Install the requirements packages

In [None]:
!pip install datasets pandas nltk beautifulsoup4 -q


In [None]:
!pip install -q datasets huggingface_hub


In [None]:
from huggingface_hub import login
login()


Load the Dataset

In [None]:
from datasets import load_dataset

ds = load_dataset("jason23322/high-accuracy-email-classifier")

print(ds)


In [None]:
# Convert train split to pandas DataFrame
df = ds['train'].to_pandas()

print("Dataset shape:", df.shape)
print(df.head())


Check if any empty fields present

In [None]:
print(df.columns)
print(df.isnull().sum())


Clean the datasets like (Removal of HTML tags, special characters, extra spaces, URLs, signature (basic), numbers, convert to lowercase, )

In [None]:
from datasets import load_dataset
import pandas as pd
import re
import nltk
from bs4 import BeautifulSoup
from nltk.corpus import stopwords
from nltk.tokenize import word_tokenize
from nltk.stem import WordNetLemmatizer

# Download required NLTK resources
nltk.download('punkt')
nltk.download('stopwords')
nltk.download('wordnet')

def clean_email(text):

    # Convert to string
    text = str(text)

    # Remove HTML
    text = BeautifulSoup(text, "html.parser").get_text()

    # Remove email signatures (simple rule)
    text = re.sub(r'(--\s.*)', '', text)

    # Remove URLs
    text = re.sub(r'http\S+|www\S+', '', text)

    # Remove special characters & numbers
    text = re.sub(r'[^a-zA-Z\s]', '', text)

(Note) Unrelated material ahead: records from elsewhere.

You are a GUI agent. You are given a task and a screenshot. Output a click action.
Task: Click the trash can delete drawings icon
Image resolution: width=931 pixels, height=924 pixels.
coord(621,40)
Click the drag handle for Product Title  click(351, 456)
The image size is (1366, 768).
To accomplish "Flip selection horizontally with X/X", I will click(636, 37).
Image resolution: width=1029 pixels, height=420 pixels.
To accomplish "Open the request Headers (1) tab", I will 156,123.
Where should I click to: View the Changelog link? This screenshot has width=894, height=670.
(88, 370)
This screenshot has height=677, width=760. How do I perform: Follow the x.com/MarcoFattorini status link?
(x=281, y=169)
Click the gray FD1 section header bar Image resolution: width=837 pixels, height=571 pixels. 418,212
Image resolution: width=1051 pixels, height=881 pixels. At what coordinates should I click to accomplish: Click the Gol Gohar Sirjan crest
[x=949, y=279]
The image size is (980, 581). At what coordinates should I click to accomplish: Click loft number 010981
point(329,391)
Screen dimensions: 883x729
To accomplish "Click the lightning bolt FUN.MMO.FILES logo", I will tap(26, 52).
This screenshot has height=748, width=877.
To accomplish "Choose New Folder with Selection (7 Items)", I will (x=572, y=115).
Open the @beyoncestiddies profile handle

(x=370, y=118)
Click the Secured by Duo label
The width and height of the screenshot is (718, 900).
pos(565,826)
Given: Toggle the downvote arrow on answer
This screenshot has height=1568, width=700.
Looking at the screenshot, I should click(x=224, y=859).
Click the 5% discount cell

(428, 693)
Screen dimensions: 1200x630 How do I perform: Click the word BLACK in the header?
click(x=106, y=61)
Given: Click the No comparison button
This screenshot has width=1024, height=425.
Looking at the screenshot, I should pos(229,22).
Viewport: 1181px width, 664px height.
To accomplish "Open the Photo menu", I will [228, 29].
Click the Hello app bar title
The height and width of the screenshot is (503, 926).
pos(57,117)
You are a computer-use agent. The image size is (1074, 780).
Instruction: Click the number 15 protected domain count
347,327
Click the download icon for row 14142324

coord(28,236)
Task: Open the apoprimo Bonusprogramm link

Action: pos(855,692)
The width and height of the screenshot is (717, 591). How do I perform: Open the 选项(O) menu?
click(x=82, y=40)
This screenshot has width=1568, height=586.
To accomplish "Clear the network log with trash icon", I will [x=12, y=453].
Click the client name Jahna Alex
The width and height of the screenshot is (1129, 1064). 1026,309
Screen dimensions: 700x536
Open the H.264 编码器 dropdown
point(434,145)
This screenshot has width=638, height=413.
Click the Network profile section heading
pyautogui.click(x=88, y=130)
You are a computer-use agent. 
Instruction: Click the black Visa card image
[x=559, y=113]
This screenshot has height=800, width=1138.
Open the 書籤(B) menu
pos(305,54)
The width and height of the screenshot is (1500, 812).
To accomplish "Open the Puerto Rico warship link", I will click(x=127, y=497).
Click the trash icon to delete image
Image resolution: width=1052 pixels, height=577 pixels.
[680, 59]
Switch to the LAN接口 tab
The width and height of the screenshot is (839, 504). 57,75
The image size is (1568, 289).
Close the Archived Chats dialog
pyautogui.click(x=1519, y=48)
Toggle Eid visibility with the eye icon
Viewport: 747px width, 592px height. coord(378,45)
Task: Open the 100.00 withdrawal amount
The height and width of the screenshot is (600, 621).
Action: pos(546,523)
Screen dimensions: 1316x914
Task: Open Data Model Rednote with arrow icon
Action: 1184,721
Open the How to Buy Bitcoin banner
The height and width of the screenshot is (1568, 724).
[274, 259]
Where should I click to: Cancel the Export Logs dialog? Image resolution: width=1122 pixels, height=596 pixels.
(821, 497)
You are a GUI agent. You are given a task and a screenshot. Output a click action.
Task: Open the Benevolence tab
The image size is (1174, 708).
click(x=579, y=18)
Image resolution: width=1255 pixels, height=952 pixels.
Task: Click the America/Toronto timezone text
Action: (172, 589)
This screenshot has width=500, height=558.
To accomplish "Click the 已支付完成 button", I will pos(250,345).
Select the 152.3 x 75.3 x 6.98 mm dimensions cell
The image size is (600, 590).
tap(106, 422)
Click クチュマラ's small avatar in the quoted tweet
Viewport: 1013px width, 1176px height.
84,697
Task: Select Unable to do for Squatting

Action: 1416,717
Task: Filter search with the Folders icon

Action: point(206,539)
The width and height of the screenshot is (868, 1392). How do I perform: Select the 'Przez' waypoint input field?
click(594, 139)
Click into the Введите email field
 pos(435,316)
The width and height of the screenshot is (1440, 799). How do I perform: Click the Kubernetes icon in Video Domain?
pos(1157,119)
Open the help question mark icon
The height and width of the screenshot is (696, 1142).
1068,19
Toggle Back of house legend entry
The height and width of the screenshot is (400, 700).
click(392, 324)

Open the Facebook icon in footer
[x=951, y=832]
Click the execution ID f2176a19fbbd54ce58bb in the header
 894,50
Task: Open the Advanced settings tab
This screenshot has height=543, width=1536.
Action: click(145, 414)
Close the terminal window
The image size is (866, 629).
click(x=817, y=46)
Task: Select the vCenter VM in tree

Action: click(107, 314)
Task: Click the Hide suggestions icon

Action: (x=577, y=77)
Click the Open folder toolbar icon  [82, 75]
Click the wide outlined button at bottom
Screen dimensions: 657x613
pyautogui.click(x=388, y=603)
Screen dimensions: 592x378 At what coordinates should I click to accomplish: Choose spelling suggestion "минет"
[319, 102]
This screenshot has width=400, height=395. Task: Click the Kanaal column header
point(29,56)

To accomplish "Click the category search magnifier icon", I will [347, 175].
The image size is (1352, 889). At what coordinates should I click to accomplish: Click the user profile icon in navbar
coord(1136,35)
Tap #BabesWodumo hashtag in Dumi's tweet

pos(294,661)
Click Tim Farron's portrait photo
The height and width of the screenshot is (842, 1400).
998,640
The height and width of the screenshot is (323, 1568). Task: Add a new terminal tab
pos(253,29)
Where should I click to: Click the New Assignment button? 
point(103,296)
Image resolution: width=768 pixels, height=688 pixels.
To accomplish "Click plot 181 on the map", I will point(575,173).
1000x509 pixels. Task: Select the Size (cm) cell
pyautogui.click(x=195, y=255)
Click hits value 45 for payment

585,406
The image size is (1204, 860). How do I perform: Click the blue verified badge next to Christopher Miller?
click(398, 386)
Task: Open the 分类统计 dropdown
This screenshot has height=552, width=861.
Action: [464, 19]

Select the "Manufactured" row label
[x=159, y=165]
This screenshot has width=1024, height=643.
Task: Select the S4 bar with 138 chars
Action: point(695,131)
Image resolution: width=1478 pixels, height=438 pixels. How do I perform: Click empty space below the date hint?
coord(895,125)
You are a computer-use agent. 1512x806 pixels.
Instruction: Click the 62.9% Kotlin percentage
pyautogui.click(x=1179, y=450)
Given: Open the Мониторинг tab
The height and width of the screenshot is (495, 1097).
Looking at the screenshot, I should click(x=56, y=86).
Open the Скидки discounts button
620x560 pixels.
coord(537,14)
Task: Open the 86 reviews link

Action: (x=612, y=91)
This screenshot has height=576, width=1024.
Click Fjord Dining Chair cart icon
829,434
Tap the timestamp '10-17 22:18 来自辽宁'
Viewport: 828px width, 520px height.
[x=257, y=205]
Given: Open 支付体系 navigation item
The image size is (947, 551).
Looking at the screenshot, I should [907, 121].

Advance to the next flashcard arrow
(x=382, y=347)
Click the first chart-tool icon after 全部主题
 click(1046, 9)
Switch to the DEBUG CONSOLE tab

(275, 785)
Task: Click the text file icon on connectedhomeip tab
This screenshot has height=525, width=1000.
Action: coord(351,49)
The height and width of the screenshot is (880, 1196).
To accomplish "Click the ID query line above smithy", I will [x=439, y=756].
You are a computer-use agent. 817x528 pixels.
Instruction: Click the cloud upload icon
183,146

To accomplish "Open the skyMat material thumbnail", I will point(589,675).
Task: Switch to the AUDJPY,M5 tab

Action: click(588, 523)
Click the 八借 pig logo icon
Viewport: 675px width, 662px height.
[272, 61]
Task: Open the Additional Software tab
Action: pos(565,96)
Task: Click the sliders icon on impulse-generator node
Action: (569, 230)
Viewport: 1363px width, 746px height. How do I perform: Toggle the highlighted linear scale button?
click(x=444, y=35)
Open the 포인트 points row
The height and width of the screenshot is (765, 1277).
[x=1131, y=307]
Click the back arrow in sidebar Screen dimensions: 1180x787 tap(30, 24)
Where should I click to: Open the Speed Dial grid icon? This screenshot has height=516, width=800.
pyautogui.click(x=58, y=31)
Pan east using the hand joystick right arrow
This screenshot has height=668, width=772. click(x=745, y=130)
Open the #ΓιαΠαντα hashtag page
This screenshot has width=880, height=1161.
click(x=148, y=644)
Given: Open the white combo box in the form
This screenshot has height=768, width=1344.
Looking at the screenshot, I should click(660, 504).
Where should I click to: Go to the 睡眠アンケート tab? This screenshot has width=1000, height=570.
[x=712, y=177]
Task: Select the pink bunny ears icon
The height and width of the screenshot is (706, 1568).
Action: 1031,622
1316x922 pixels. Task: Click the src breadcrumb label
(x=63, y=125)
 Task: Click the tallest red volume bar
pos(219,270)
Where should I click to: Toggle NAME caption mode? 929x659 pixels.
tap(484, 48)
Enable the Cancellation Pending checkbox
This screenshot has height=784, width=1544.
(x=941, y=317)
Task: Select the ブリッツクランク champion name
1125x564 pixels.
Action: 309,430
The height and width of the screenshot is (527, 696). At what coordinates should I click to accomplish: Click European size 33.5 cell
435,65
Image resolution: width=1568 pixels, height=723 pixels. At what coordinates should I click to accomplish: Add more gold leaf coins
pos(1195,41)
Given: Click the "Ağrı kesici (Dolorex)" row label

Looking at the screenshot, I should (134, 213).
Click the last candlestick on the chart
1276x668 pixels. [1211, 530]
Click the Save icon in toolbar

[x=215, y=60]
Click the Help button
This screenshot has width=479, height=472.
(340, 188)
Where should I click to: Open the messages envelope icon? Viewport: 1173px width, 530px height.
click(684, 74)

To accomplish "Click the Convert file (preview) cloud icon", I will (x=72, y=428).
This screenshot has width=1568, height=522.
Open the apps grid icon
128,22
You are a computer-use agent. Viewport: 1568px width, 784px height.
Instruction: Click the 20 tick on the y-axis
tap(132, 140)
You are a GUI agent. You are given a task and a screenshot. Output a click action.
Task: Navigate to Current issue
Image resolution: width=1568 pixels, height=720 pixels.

    # Convert to lowercase
    text = text.lower()

    # Remove extra whitespace
    text = re.sub(r'\s+', ' ', text).strip()

    return text


Preprocessing the cleaned text (fully NLP-ready version for ML) like (Tokenization, Stopword removal, Lemmatization)

In [None]:
import nltk
from nltk.corpus import stopwords
from nltk.stem import WordNetLemmatizer
from nltk.tokenize import word_tokenize

nltk.download('stopwords', quiet=True)
nltk.download('wordnet', quiet=True)
nltk.download('punkt_tab', quiet=True)

stop_words = set(stopwords.words('english'))
lemmatizer = WordNetLemmatizer()

def preprocess_text(text):

    # Tokenization
    tokens = word_tokenize(text)

    # Remove stopwords
    tokens = [word for word in tokens if word not in stop_words]

    # Lemmatization
    tokens = [lemmatizer.lemmatize(word) for word in tokens]

    # Join back to string
    return " ".join(tokens)

In [None]:
# Clean raw text
df['clean_text'] = df['text'].apply(clean_email)

# Apply preprocessing
df['processed_text'] = df['clean_text'].apply(preprocess_text)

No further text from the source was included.